Misha has arrived very depressed; he has been carousing in Moscow, and has returned to his family in the country to come to his senses. We had an interesting French couple here called M. and Mme de Gercy. They are extreme socialists and atheists, and have instigated several strikes in Paris. They are both passionate people, very fond of each other and very French, with their lively, temperamental natures and their capacity to live entirely for some cause, something beyond themselves.

  6th October. This morning I had a talk with Misha about his recent disorderly life and he said how remorseful he felt and how much he longed to do better and be more disciplined. What I found so touching was that he had come to be with his family and seek salvation in nature—and he seems to have found it too.

  Pasternak the artist came; L.N. invited him here as he wants him to do some illustrations for Resurrection for a French journal—called Illustration, I believe. What a lively, clever, educated man this Pasternak* is.

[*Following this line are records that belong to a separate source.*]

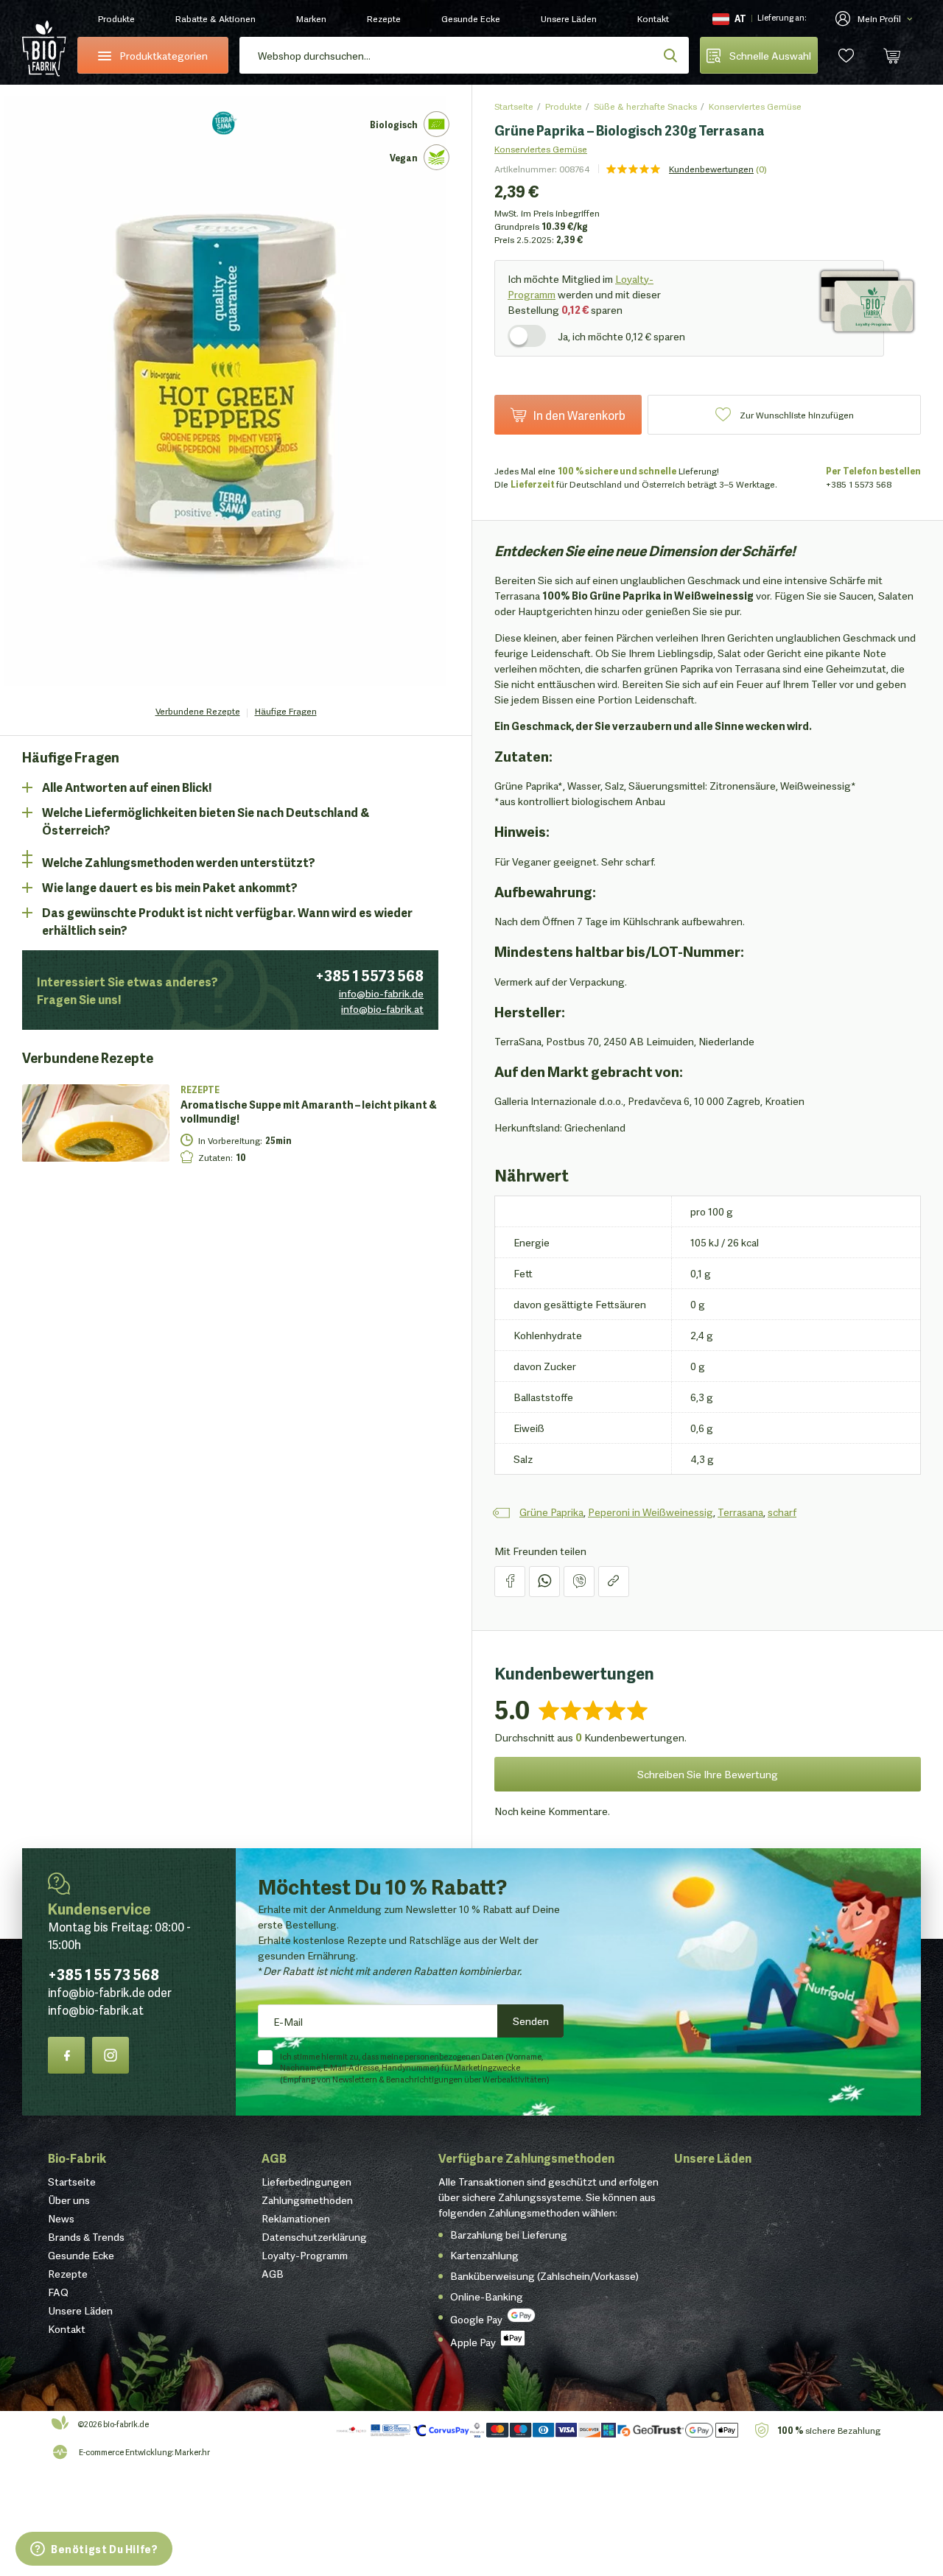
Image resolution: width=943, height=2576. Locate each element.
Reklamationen (296, 2218)
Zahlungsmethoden (307, 2199)
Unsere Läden (569, 18)
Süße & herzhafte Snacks (645, 105)
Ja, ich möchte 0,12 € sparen (621, 336)
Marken (311, 18)
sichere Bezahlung (828, 2430)
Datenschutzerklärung (314, 2236)
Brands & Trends (86, 2236)
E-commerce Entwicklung (125, 2451)
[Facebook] (66, 2055)
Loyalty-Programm (305, 2254)
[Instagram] (110, 2055)
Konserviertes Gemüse (755, 105)
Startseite (513, 105)
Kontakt (653, 18)
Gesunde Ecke (470, 18)
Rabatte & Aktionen (215, 18)
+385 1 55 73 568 (103, 1973)
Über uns (69, 2199)
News (61, 2218)
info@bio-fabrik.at (382, 1008)
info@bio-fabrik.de (381, 993)
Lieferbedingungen (306, 2181)
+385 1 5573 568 (369, 974)
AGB (274, 2157)
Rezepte (384, 18)
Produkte (116, 18)
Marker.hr (192, 2451)
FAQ (58, 2291)
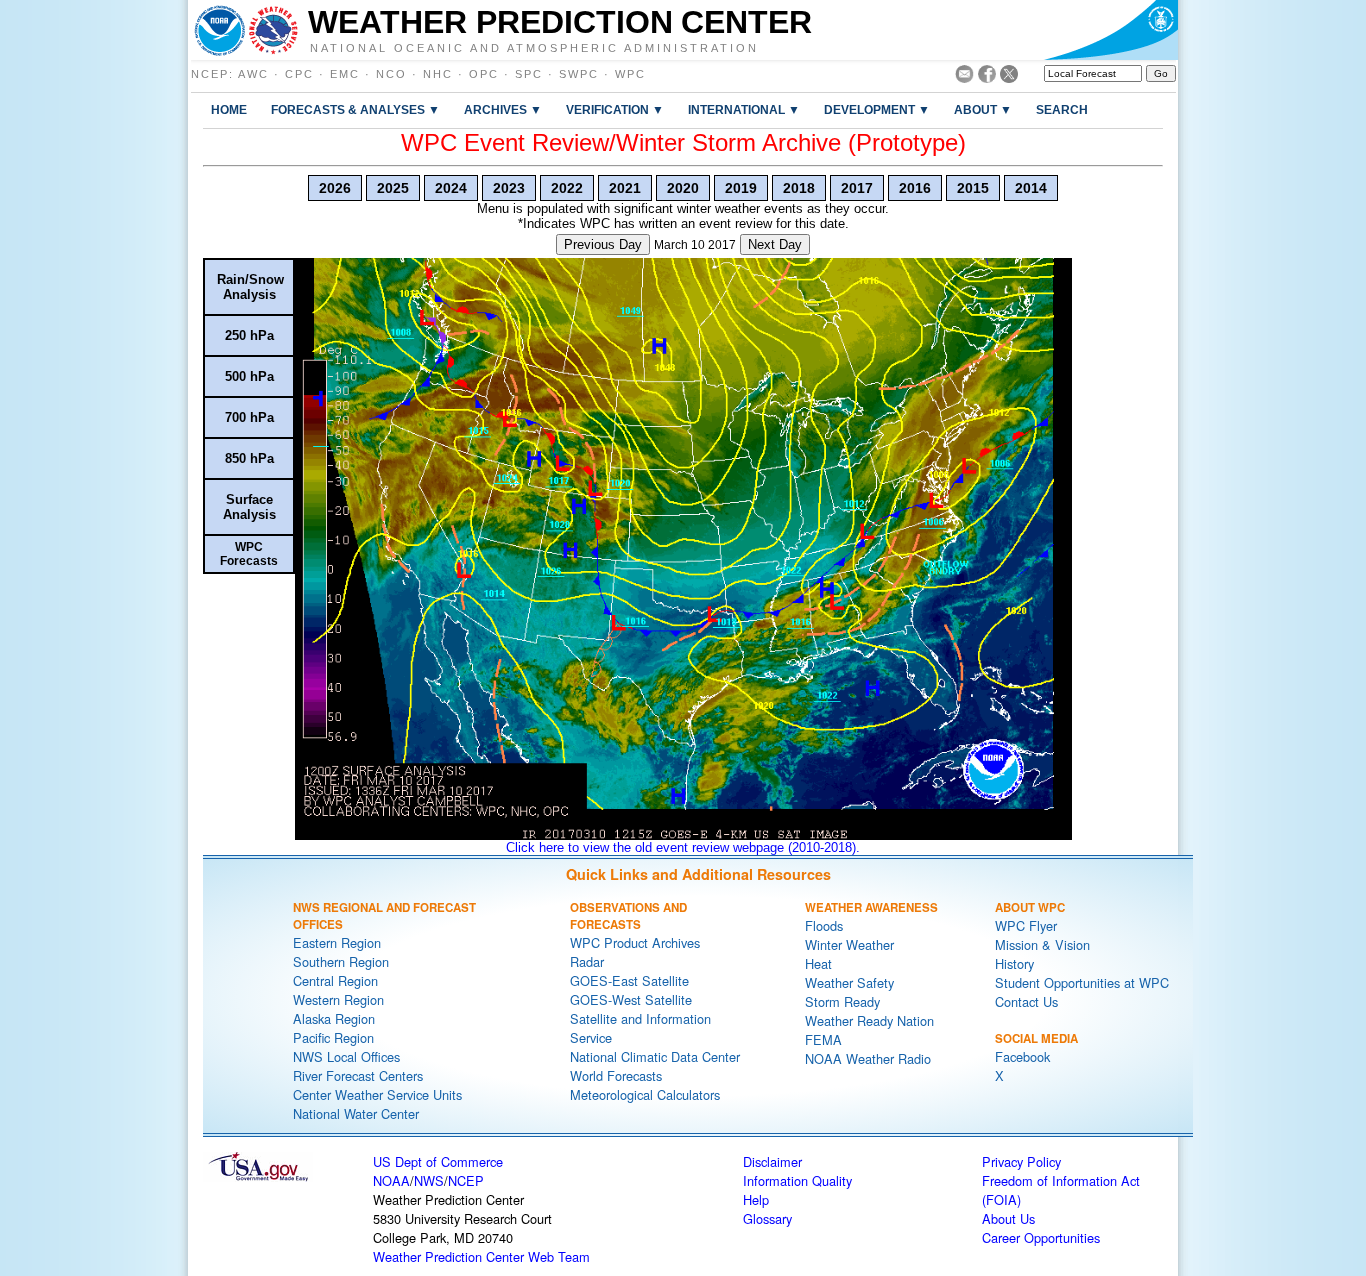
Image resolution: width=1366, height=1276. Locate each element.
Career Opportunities (1041, 1237)
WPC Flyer (1026, 925)
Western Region (338, 999)
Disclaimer (772, 1161)
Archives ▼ (503, 109)
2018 (799, 188)
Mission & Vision (1042, 944)
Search (1062, 109)
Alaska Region (334, 1018)
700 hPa (249, 417)
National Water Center (356, 1113)
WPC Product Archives (635, 942)
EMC (345, 74)
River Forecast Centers (358, 1075)
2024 (451, 188)
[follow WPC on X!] (1009, 77)
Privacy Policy (1021, 1161)
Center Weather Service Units (377, 1094)
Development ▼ (877, 109)
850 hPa (249, 458)
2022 (567, 188)
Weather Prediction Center (560, 22)
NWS (429, 1180)
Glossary (767, 1218)
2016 (915, 188)
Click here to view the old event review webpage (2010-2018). (683, 847)
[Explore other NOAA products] (220, 30)
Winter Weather (849, 944)
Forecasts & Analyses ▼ (355, 109)
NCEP (210, 74)
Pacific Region (333, 1037)
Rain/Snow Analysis (250, 287)
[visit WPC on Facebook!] (987, 77)
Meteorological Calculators (645, 1094)
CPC (299, 74)
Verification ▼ (615, 109)
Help (756, 1199)
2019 (741, 188)
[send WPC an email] (964, 77)
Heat (818, 963)
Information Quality (797, 1180)
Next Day (775, 244)
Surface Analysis (249, 507)
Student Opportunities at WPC (1082, 982)
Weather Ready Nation (869, 1020)
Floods (824, 925)
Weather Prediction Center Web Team (481, 1256)
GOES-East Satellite (629, 980)
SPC (529, 74)
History (1014, 963)
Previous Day (603, 244)
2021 (625, 188)
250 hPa (249, 335)
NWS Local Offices (346, 1056)
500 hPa (249, 376)
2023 (509, 188)
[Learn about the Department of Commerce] (1110, 30)
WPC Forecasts (249, 554)
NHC (438, 74)
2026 (335, 188)
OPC (484, 74)
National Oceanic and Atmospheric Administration (534, 47)
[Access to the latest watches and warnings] (273, 30)
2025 (393, 188)
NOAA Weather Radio (868, 1058)
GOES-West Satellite (631, 999)
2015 (973, 188)
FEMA (823, 1039)
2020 (683, 188)
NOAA (391, 1180)
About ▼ (983, 109)
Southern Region (341, 961)
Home (229, 109)
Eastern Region (337, 942)
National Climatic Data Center (655, 1056)
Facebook (1022, 1056)
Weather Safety (849, 982)
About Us (1008, 1218)
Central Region (335, 980)
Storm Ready (842, 1001)
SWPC (579, 74)
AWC (253, 74)
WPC (630, 74)
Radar (587, 961)
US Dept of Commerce (438, 1161)
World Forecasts (616, 1075)
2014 (1031, 188)
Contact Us (1026, 1001)
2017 (857, 188)
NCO (391, 74)
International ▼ (744, 109)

  17th October (Moscow). Sasha and I have been in Moscow since Sunday evening, the 11th. She is studying hard and behaving well at present. Long may this continue. It’s very hard having to keep an eye on Misha all the time, it’s a constant strain and worry that he’ll do something wrong, yet I feel he relies on me to worry about him. My life is constantly busy, selling the oats according to the plan, tidying the house, then publishing business and work. I am also copying Lev Nikolaevich’s diaries, which is one more torment for my soul.